We benefited from the fact that our workloads were already designed for non-containerized environments (and so we already had non-root ways of installing software etc.) and we could just containerize that model. If you're running container-native workloads that expect to have root, or even multi-tenant workloads that all use the same non-root UID (e.g. everyone runs as UID 1000), user namespaces are a great option: the code in the container feels like it's running as whatever UID, and if it's root it can do things like mount a tmpfs or reconfigure its own networking. But from outside the container, these are separate, unprivileged UIDs. So the attack in the article about reading /etc/passwd is still possible, but a container running as "root" cannot write to it. Kubernetes has user namespace support in alpha.

And then yes, you can use virtualization (of any level of hog). If you're on a public cloud platform and you're on VMs anyway, setting up your VMs to be per workload is pretty easy. There's also stuff like Kata Containers or gVisor (commercially offered by Google as GKE Sandbox) for having a "container" runtime that actually uses hardware virtualization.

Another runc container breakout

Posted Feb 17, 2024 15:12 UTC (Sat) by raven667 (subscriber, #5198) [Link]

> Of course, keeping a Linux environment secure against local privilege escalation is challenging on its own, and if our untrusted users were anonymous people on the internet instead of employees who have gone through background checks, we would likely be more paranoid

This is something I bang on about all the time, one of the corollarys if risk is lack of accountability, in places where you have accountability you have a less likelihood for issues, and the driver of security process should be more driven by impact. Making a reasonable and effective risk calculation for where to spend your limited time instituting security is hard to do, it's mostly vibes and tribal embarrassment which drives people to apply all the "best practices" they've heard of without regard to which ones actually help in their situation and which are wastes of time.

Another runc container breakout

Posted Feb 15, 2024 9:14 UTC (Thu) by cortana (subscriber, #24596) [Link] (1 responses)

I think about it like this: containers are a technology for distributing software artefacts, packaged up and ready to run on a host. Think shipping containers. They aren't designed to confine an executing workload within its container's namespaces; you still need other technologies, which can be used in conjunction with containers, for that.

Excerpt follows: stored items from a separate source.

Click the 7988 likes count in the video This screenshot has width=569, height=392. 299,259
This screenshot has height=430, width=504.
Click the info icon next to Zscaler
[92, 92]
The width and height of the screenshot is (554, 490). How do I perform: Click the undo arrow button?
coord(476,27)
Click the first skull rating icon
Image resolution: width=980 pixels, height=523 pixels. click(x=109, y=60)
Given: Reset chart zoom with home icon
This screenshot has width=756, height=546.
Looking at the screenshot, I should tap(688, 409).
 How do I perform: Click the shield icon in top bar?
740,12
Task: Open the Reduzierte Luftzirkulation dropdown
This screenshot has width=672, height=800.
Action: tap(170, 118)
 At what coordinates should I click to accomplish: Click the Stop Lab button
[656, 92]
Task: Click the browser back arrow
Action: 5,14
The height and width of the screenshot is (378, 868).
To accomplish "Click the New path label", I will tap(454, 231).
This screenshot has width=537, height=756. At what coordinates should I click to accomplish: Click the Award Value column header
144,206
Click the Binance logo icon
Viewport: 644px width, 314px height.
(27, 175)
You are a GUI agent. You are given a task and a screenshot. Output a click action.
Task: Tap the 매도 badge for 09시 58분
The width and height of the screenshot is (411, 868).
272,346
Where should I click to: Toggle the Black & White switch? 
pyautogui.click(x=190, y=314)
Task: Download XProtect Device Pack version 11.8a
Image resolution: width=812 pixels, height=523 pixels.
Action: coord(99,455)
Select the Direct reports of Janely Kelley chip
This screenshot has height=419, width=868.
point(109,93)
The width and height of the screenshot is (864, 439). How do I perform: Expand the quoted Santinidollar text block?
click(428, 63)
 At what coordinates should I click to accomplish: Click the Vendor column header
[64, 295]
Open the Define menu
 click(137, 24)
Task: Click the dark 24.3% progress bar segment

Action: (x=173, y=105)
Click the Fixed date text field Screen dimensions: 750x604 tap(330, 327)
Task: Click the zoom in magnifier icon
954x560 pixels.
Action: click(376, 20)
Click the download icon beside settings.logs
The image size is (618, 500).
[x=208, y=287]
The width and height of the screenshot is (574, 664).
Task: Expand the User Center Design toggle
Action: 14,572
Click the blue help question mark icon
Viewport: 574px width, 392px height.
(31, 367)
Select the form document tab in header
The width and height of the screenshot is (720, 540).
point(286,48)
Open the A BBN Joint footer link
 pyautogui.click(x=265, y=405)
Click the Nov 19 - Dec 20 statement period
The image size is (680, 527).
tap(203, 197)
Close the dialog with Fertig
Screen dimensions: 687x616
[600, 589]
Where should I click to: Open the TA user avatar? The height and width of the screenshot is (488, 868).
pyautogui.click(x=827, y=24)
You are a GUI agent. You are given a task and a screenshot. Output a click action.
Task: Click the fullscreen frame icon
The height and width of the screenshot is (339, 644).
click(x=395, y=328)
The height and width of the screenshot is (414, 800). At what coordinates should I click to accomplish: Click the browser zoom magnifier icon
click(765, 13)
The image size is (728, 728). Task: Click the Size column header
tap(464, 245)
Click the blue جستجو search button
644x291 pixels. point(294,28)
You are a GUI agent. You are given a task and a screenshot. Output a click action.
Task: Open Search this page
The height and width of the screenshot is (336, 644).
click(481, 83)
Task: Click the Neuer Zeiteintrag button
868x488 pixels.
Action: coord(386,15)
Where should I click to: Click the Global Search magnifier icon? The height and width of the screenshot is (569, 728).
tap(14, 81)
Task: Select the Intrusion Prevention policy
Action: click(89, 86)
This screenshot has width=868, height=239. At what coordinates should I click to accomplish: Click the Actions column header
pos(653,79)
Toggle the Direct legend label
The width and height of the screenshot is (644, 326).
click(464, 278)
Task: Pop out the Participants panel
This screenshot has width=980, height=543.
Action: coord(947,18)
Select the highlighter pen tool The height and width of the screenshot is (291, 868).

So, for instance, looking at a platform like Red Hat OpenShift, which runs on top of RHEL CoreOS, a typical container:

* Must run with a UID, GID and supplemental groups from the range assigned to its project
* Must run within a restrictive domain (container_t) and a unique MCS category (e.g., c5,c67)
* Must run with the runtime/default seccomp profile applied

So for one workload to read the files of another, it would have to:

* Use an exploit to escape out of its namespaces
* Use an exploit to override DAC (i.e., read a file owned by another user; made more difficult by the seccomp profile which prevents the use of less common system calls)
* Use an exploit to override the SELinux policy which prevents, for instance, a process running as container_t:c5,c67 from accessing objects labelled with container_file_t:c78,c200

It's interesting you mention qemu, because the idea of using a restrictive label & MCS category to protect container workloads from one another came from the very same setup that RHEL uses to protect VMs from one other: The container_t label is (or was at some point) an alias to svirt_lxc_net_t, the label that libvirt applies to all the qemu processes that it launches (again, with each one being given a unique pair of MCS categories so that VMs can't attack each other).

Another runc container breakout

Posted Feb 17, 2024 15:17 UTC (Sat) by raven667 (subscriber, #5198) [Link]

Thanks for the summary of how this works, those looks like all good things to do, however there are an awful lot of local kernel exploits in Linux that can make any permission system moot, so that's where having different hardware for different security/risk workloads can help, remote exploit is much harder todo/easier to defend/detect.